>>>
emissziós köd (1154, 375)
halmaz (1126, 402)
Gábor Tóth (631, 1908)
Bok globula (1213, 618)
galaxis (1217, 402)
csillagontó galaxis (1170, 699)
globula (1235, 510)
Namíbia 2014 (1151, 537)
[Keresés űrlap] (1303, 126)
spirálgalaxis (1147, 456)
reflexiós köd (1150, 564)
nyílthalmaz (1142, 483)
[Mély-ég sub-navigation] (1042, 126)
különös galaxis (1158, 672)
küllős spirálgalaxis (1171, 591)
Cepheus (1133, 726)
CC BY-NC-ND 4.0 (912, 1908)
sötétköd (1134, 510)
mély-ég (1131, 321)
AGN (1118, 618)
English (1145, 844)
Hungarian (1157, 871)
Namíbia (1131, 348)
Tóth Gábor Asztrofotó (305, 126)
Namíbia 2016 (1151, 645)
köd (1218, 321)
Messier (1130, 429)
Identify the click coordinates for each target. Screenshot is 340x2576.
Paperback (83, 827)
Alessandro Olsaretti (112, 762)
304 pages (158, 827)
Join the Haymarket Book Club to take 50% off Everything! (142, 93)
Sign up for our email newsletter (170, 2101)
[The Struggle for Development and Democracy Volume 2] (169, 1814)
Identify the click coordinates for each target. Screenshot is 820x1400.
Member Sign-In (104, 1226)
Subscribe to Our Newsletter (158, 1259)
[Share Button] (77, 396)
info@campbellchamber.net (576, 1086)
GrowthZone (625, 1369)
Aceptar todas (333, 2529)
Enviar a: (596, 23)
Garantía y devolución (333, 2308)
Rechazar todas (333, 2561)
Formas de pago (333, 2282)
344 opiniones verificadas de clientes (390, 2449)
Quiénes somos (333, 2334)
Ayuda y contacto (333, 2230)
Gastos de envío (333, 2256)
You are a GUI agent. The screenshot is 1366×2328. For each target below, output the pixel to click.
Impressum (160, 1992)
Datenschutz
<<<
### WHAT TO PRODUCE
Repeat exactly, please, each line from the beginning of the data through the line with "mély-ég (1131, 321)" in it, and only those lines.

### REPLY TO THE TASK
emissziós köd (1154, 375)
halmaz (1126, 402)
Gábor Tóth (631, 1908)
Bok globula (1213, 618)
galaxis (1217, 402)
csillagontó galaxis (1170, 699)
globula (1235, 510)
Namíbia 2014 (1151, 537)
[Keresés űrlap] (1303, 126)
spirálgalaxis (1147, 456)
reflexiós köd (1150, 564)
nyílthalmaz (1142, 483)
[Mély-ég sub-navigation] (1042, 126)
különös galaxis (1158, 672)
küllős spirálgalaxis (1171, 591)
Cepheus (1133, 726)
CC BY-NC-ND 4.0 (912, 1908)
sötétköd (1134, 510)
mély-ég (1131, 321)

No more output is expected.